▶ Required work
Starting at the line that contains "Given: Toggle the Steps panel", transcribe every remaining line of the data below exactly, and omit all pictures.
= = = =
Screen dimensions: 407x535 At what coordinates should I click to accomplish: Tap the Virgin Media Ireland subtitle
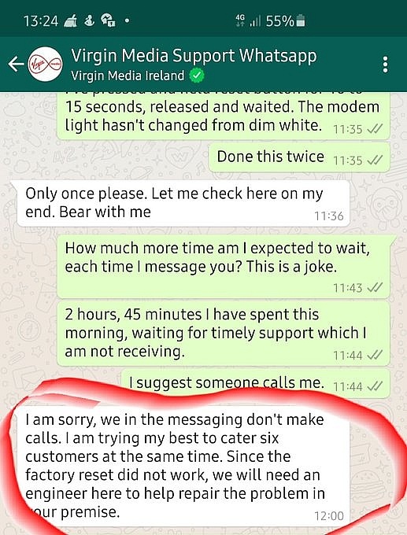pyautogui.click(x=128, y=76)
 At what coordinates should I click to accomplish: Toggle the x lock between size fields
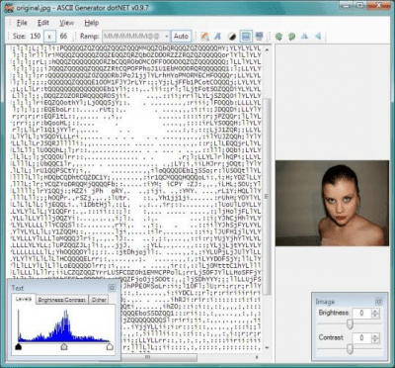coord(49,37)
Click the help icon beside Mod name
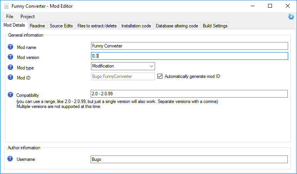 click(x=10, y=47)
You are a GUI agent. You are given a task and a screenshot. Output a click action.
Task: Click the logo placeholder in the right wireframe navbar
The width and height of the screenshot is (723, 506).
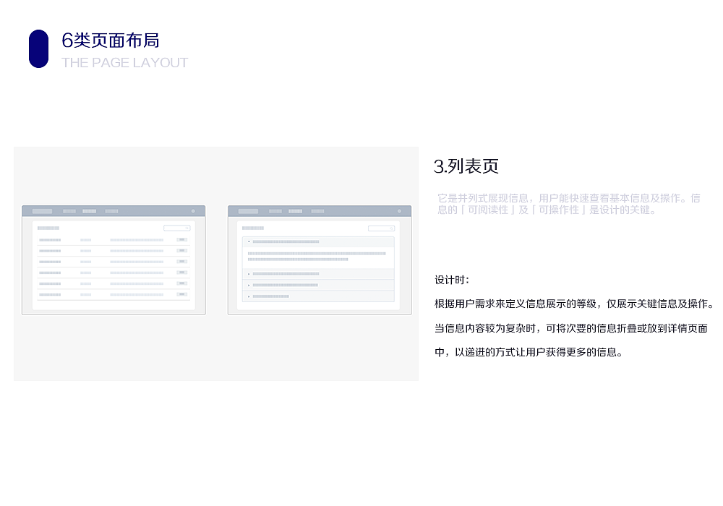248,211
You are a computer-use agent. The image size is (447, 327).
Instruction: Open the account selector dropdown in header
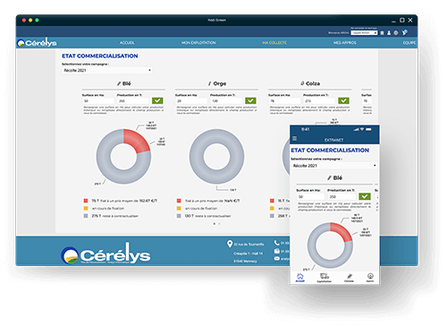[364, 33]
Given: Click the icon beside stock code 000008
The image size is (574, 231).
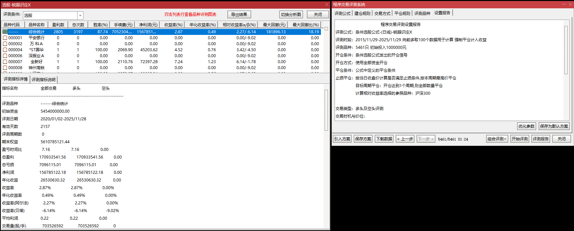Looking at the screenshot, I should tap(5, 68).
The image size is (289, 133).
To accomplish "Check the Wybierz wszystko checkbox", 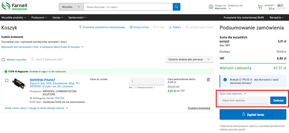I will point(4,59).
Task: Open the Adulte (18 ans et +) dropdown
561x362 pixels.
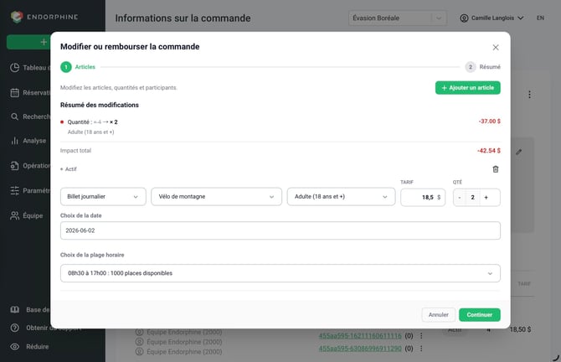Action: click(341, 197)
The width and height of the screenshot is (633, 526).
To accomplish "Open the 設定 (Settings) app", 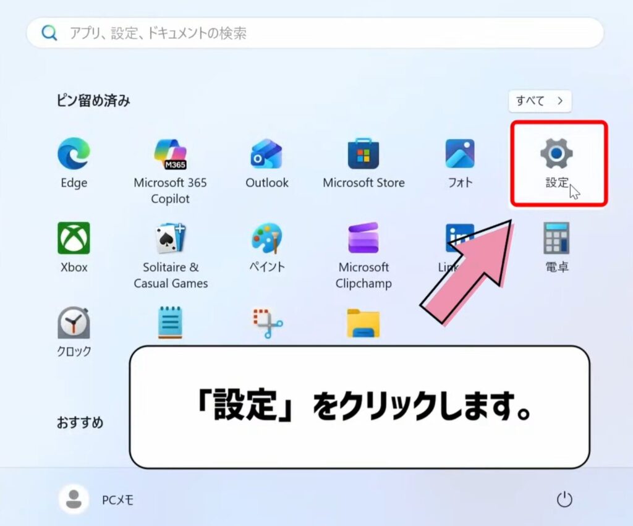I will tap(555, 155).
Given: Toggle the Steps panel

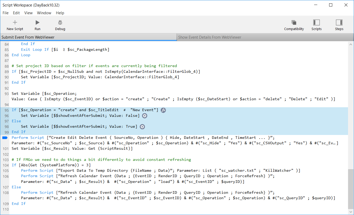Looking at the screenshot, I should pos(339,23).
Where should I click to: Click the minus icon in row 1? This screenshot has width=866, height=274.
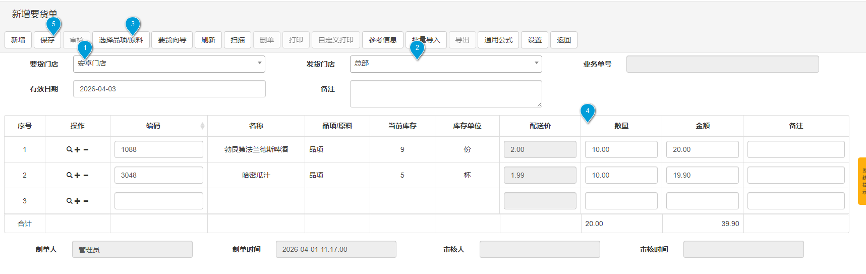[86, 149]
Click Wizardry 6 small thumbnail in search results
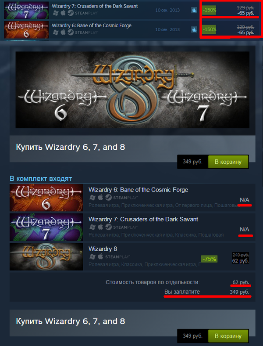This screenshot has width=263, height=346. 26,29
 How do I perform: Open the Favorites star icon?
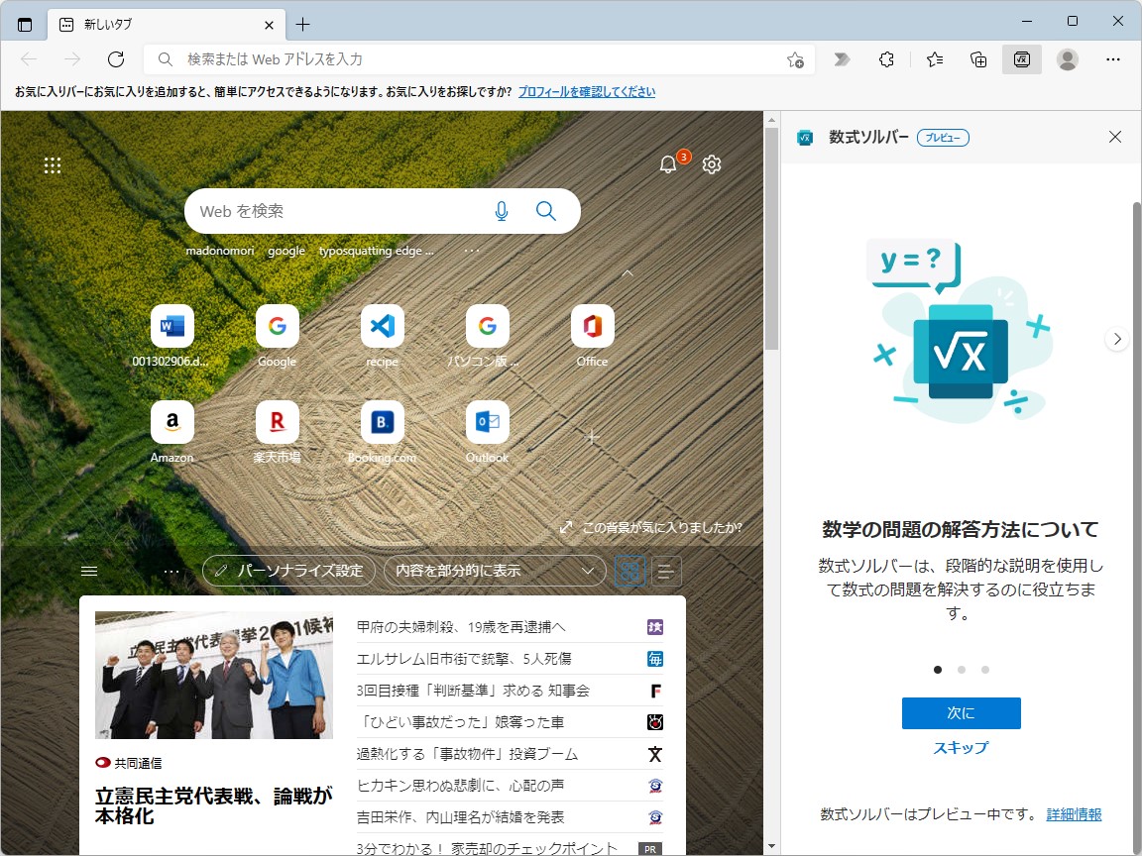point(933,59)
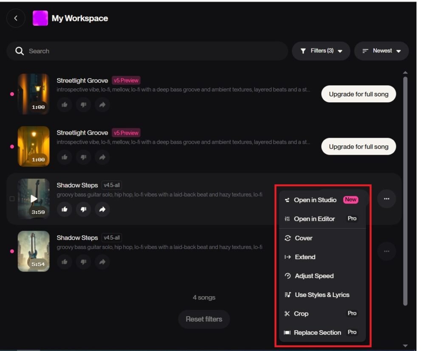This screenshot has width=435, height=351.
Task: Click the back arrow button
Action: tap(16, 18)
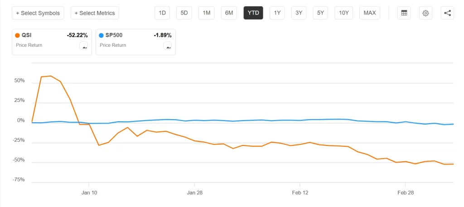Click the share chart icon

[447, 13]
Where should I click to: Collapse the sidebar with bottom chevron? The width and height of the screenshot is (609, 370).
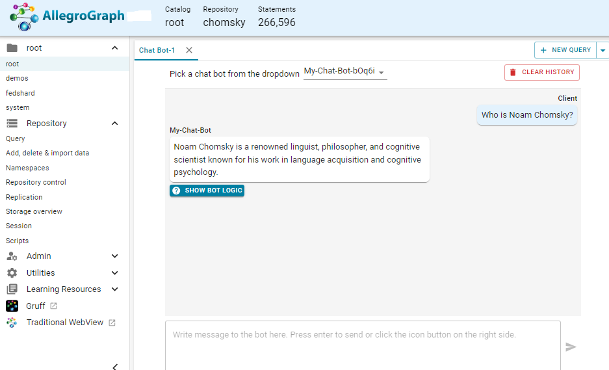click(x=115, y=366)
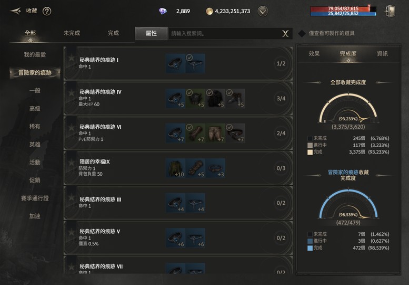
= = = =
▶ Written answer
Given: Toggle the Steps panel

Looking at the screenshot, I should pos(339,23).
Where should I click to: Click the minus icon in row 1? This screenshot has width=866, height=274.
[86, 149]
Click Wizardry 6 small thumbnail in search results
This screenshot has width=263, height=346. 26,29
 How do I perform: Open the Favorites star icon?
point(933,59)
This screenshot has width=435, height=351.
Task: Click the back arrow button
Action: tap(16, 18)
Click the share chart icon

[447, 13]
Where should I click to: Collapse the sidebar with bottom chevron? The width and height of the screenshot is (609, 370).
click(x=115, y=366)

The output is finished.